Update on Dry Conditions for Crops

By: Bryant Spivey
County Extension Director
Johnston County Cooperative Extension

About 2 weeks ago, I wrote an article regarding drought conditions for crops in Johnston County.  If you read it you will recall that our crops depend mostly on the moisture in the top 12 to 24 inches of the soil.  Two weeks ago, the moisture in that part of the soil profile was very, very limiting and crops needed rain badly.  Since that time, we have experienced favorable rainfall in many parts of Johnston County.  However, we still have places that need more rain.

Damage to Crops

The dry weather that we experienced in late June and July has adversely affected crops in Johnston County.  There is no place that this damage is more evident than when you drive by a local corn field.  Plant breeders have improved drought tolerance in corn, but this crop desperately needs rain during pollination.  Without moisture during pollination, there will be poor pollination and missing kernels on the ear.  In addition, ears and kernels will be smaller under dry conditions.  Corn that was in the pollination phase during the dry conditions – a good portion of the crop – is severely damaged.  I have heard of a few fields in Johnston County that are nearly a total loss especially in the driest locations.

With soybeans and other crops the situation is a bit different.  Soybeans can withstand drought conditions somewhat better than corn, but they do not escape completely.  Soybeans are short-day plants meaning that they are triggered to flower as the daylight hours decrease to a critical point.  The plants grow in a vegetative phase until the days reach a critical day length and then they enter a reproductive phase.  Once the plants begin to flower, further vegetative growth is very limited.  This is important, because ideally, we need our plants to reach a height of about 36 inches.  As you know, the longest day of the year is the first day of Summer, and each day thereafter we get less light and soybeans begin to flower.  While we were dry in June and July, we missed the period for optimum vegetative growth.  So, in many cases our plants will be less than the optimum height and ultimately will produce fewer harvestable beans.
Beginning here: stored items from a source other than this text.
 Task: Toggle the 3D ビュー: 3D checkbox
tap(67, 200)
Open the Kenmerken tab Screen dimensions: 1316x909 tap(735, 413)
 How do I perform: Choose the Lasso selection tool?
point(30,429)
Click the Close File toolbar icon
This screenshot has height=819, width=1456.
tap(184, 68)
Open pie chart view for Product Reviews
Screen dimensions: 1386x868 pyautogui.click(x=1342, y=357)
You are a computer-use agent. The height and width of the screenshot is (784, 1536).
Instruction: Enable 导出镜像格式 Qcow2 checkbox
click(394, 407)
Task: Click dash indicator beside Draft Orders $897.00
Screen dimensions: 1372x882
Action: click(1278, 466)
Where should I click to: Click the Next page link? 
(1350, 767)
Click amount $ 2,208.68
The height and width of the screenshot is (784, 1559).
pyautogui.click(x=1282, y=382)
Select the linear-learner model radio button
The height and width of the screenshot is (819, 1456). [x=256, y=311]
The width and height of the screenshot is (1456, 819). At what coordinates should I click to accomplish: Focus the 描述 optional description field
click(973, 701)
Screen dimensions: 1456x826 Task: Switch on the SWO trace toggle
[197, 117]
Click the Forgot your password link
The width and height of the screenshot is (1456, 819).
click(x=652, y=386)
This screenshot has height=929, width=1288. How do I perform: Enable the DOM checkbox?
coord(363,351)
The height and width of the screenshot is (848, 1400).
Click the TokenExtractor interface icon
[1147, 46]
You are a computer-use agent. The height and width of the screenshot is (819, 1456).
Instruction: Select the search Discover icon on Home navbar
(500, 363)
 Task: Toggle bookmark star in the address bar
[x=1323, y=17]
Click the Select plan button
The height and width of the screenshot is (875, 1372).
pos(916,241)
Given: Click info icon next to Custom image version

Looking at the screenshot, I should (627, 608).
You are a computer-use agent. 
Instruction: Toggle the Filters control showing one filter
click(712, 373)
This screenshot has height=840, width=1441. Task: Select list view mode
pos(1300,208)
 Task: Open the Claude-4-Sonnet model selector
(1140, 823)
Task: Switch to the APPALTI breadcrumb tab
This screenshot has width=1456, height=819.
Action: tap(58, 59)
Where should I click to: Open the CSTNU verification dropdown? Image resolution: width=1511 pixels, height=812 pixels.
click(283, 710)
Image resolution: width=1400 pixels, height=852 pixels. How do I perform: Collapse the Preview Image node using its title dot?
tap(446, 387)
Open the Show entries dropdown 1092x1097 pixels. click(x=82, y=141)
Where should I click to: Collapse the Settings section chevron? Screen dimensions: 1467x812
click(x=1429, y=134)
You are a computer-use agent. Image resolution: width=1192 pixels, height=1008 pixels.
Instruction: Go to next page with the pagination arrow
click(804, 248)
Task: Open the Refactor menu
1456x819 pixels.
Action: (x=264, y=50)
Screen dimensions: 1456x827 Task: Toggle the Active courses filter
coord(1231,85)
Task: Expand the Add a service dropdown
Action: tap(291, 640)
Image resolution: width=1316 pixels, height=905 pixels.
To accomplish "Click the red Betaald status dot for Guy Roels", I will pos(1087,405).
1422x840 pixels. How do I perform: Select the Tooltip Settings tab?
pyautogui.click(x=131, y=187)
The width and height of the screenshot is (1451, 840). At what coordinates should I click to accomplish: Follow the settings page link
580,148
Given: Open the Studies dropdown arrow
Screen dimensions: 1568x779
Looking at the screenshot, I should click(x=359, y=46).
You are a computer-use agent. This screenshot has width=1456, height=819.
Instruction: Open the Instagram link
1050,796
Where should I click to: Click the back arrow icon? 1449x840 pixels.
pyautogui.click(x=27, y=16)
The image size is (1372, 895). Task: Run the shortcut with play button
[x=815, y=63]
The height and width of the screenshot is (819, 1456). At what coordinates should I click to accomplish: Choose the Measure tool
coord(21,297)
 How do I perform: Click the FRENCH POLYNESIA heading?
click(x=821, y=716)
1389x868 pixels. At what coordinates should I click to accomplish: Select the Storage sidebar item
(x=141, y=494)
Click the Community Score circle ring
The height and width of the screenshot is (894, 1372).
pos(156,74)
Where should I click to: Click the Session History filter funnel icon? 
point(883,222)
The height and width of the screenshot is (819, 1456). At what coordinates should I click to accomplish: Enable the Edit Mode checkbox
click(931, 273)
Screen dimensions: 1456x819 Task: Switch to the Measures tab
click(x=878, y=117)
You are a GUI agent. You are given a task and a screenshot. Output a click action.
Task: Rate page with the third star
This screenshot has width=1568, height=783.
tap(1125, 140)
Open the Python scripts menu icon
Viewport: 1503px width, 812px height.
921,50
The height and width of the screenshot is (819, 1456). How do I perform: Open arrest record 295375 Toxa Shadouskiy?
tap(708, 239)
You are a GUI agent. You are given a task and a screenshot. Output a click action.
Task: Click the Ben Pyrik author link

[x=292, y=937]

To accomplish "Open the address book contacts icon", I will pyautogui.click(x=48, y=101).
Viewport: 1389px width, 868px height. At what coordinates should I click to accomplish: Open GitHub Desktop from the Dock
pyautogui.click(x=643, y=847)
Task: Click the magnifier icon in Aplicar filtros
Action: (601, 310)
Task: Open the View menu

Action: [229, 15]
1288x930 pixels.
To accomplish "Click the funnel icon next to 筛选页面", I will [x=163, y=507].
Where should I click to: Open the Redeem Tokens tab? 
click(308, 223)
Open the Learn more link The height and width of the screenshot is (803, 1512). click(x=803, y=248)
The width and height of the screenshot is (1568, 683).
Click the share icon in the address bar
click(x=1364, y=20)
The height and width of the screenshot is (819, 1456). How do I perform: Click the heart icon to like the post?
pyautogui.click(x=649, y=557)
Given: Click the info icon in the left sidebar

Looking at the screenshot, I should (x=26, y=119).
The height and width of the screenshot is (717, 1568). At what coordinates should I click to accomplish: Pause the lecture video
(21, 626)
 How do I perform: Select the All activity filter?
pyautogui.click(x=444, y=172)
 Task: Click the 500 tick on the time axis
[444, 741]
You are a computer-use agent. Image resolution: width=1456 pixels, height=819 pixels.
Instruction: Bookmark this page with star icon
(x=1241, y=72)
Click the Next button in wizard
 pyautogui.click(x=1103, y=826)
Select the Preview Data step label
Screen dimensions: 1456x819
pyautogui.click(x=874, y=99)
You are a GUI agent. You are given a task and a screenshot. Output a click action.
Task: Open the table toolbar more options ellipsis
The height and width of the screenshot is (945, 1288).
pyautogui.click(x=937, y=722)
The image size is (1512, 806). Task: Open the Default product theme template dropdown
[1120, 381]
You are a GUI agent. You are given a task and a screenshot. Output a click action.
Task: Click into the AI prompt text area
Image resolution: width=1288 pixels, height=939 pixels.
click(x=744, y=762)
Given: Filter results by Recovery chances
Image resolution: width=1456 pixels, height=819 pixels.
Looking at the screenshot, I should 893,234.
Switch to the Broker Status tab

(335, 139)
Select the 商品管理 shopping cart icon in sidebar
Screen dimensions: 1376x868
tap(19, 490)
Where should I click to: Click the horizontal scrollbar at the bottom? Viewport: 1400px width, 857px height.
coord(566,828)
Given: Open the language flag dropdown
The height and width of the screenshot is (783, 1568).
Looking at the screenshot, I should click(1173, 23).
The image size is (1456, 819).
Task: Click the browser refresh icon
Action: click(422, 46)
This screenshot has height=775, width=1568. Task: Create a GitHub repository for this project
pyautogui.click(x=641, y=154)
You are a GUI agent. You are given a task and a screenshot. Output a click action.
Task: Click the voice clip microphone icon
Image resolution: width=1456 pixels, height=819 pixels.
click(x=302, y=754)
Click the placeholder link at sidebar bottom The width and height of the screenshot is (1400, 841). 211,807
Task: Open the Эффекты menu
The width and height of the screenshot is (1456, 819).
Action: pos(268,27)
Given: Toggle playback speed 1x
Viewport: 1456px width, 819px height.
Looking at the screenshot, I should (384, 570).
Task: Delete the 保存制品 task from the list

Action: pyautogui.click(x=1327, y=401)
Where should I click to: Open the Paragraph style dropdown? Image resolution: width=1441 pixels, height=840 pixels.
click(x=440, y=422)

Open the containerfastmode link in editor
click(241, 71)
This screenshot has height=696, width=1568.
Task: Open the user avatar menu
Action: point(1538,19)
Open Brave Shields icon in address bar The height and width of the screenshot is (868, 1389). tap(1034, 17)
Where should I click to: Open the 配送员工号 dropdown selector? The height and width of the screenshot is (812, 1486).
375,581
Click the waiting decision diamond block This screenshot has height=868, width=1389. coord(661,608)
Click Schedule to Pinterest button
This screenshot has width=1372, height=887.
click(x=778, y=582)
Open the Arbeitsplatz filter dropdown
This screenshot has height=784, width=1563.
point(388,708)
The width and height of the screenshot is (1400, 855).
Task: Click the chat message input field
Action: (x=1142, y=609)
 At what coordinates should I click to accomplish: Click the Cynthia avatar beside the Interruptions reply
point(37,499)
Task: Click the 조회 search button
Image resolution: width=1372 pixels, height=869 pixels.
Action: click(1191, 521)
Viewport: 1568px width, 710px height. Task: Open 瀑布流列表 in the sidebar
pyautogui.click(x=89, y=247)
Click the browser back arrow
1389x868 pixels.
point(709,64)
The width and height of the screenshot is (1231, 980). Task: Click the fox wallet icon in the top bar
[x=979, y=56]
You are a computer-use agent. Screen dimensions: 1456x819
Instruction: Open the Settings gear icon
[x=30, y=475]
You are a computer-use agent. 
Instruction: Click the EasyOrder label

Crops like cotton and peanuts are indeterminate plants that will can flower over a long period of time.  In good years, we will have up to a 7-week effective bloom period in cotton and the plant can set a good fruit load in as little as 2-3 weeks. Peanuts have a similar pattern but the later this good weather occurs, the later that pods or bolls are set and then the later the crop will be when it reaches maturity.  Cool temperatures in the fall begin to slow development of peanuts and cotton making it difficult to mature and harvest crops in a timely manner.

One reason why we grow tobacco – drought tolerance!

In the last article, I mentioned our well-drained, sandy soils.  These soils work well for tobacco which needs excellent drainage for the root system.  Excess water can cause wilting due to oxygen depletion, leaching of nutrients, and even promotes pathogens that attack tobacco plants.  However, when it gets dry our crops suffer. Tobacco is however, extremely drought tolerant.

During dry periods, the plant goes into a defensive state with the lower leaves lifting upright to protect and shield the younger more critical leaves.  The plant essentially slows down and waits.  And then when the rain comes the plant resumes growth. Since the rains have come, in some locations the tobacco crop has responded tremendously.  The upper leaves have grown and filled out and put on a good bit of weight.  Lower leaves have been severely damaged by the heat and dry conditions.  In many fields, we lost 4-6 lower leaves due to the burning.  However, these are the least valuable leaves on the plant.  Growers know this, and in many cases, have removed these lower leaves due to the damage.

Now tobacco has not escaped entirely.  It is the last day of July and a very small percentage of our crop has been harvested. In a normal year, many farmers will begin harvest around July 4th.  This was delayed 2-3 weeks this year and farmers have started harvesting slowly.  They did this because the crop was just not ready.  Tobacco must be mature and ripe and it needs rain to reach this stage.  Now with the rain the crop has returned to a growth stage.  It is immature in many cases and it is green (not ripe).  So now, growers must wait even longer to begin harvest in earnest.  This can be a major problem.

Growers own the equipment necessary to harvest the tobacco crop making use of the time from July 4th to about October 15th.  It takes on average 8-10 days for each cure in a tobacco barn.  Typically, each barn on the farm needs 8 to 10 cycles to harvest the entire crop.  So, it will take 80 – 100 days to harvest a typical tobacco crop. If you start harvest on July 23rd it is only 84 days until October 15th and 91 days until October 22nd. Now you know things will never work out just right over a 90-day period.  There will be days that are unsuitable to work and we are really not ready to begin in earnest because our tobacco is not mature and ripe.

To put is shortly, we need a late frost and good weather from here on out.